En Bogotá, por ejemplo, basta con recorrer unas cuantas calles para percibir el nulo respeto por lo colectivo. Para toparse con escenarios atiborrados, caóticos, abandonados. Mientras enfrentar la ciudad se volvió una prueba de resistencia, cada vez son menos los lugares despejados que permiten un andar tranquilo, pausado.
Hasta seis ‵limpiavidrios′ que se abalanzan sin el más mínimo recato sobre los vehículos y a los que, como si se tratara de una obligación, sí o sí, toca darles dinero, se pueden contar en un solo semáforo. La falta de control y autoridad es tal, que incluso, en las horas pico, fungen como policías de tránsito y bloquean los cruces de las vías para dar paso a su antojo.
Basura en los andenes, peluches y juegos de mesa exhibidos en las bermas, tipo vitrina de almacén, y hasta sofás roídos que nadie sabe de dónde salieron ni cómo llegaron allí, se adueñaron de avenidas y autopistas. Todo ocurre ante la mirada indiferente de una ciudadanía que padece el detrimento, pero que, sumida en sus propios afanes, no detalla en las razones. Es urgente derrotar la apatía y exigir entornos seguros como un derecho.
Desde los años 80, James Wilson y George Kelling, con su famosa teoría de las ventanas rotas, lo advirtieron. Incluso, mucho antes, en 1969, el psicólogo social Philip Zimbardo, ya empezaba a hablar del tema. El peligroso mensaje de debilidad, de ‵hagan lo que quieran, que transmite ser complaciente frente a las pequeñas faltas y al degenero del estado de las cosas, con el tiempo, se traduce en infracciones mayores, en delincuencia y en contravenciones más graves.

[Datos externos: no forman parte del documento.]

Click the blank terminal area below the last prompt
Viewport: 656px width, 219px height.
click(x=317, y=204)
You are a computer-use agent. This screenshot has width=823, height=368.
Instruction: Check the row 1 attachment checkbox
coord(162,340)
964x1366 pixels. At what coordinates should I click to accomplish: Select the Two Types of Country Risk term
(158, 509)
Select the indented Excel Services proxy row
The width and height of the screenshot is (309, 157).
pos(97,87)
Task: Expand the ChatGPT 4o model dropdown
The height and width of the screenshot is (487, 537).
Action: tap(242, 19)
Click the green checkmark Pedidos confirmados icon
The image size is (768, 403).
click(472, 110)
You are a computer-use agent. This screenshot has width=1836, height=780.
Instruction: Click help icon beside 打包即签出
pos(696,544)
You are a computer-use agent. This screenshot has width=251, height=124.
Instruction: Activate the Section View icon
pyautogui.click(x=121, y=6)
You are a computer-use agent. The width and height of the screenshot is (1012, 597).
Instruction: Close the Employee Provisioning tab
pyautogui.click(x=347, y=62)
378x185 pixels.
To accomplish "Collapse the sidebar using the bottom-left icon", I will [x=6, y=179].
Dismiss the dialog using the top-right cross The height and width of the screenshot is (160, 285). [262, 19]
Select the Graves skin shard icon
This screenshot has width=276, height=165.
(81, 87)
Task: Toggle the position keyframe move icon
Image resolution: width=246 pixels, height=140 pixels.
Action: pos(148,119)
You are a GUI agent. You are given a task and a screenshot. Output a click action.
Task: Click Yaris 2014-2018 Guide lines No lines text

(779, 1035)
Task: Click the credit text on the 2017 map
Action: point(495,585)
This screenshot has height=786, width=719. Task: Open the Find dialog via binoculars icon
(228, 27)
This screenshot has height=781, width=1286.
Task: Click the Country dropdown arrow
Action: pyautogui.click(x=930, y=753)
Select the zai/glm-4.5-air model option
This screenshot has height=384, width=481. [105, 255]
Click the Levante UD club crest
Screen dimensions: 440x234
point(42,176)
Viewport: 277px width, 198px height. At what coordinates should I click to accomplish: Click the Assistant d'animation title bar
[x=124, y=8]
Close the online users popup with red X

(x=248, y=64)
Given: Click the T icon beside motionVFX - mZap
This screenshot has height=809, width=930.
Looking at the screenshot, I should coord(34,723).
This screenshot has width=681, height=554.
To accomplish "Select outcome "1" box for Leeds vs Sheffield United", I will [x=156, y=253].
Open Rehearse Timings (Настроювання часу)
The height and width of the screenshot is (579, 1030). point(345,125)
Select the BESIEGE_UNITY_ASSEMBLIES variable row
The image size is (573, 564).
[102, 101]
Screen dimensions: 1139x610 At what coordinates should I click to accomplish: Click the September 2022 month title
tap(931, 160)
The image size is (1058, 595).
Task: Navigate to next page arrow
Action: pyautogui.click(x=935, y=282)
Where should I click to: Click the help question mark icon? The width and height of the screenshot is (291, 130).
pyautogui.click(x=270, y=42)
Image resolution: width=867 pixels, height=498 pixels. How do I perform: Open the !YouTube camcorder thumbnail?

La experiencia de Nueva York durante la alcaldía de Rudolph Giuliani, de procurar áreas limpias y ordenadas, trajo consigo resultados positivos: reducción de un 70% en los homicidios y 60% en robos. Si bien se trató de una intervención polémica por su política de ′tolerancia cero‵ que, en algunos casos, decantó en represión policial,―asunto que merece un análisis al margen de esta columna, también demostró, en la práctica, la importancia de los ambientes cuidados.
Claro, estamos hablando de Colombia y no de Suiza o Dinamarca. En un país con una informalidad laboral del 47,7%, dirían algunos, es absurdo pensar en intervenir la toma y el usufructo arbitrarios de aquello que nos pertenece a todos. Sin embargo, el desgastado argumento debe dejar de ser excusa.
Aunque varios alcaldes han intentado implementar estrategias para organizar las ventas ambulantes y por cuenta de la reacción contestataria del gremio han desistido en sus pretensiones, alguien se tiene que dar la pela. A los mandatarios se les hizo tarde para salir de su zona de confort y buscar soluciones. Hay que generar oportunidades de trabajo de calidad y favorecer la creación de empresas en el marco de la legalidad.
La respuesta a este despelote no puede estar en que cada cual resuelva su día a día con lo que aparezca. Tampoco en la salida fácil de tolerar sin límites. Las ventanas siguen rotas. ¿Cuándo vamos a repararlas?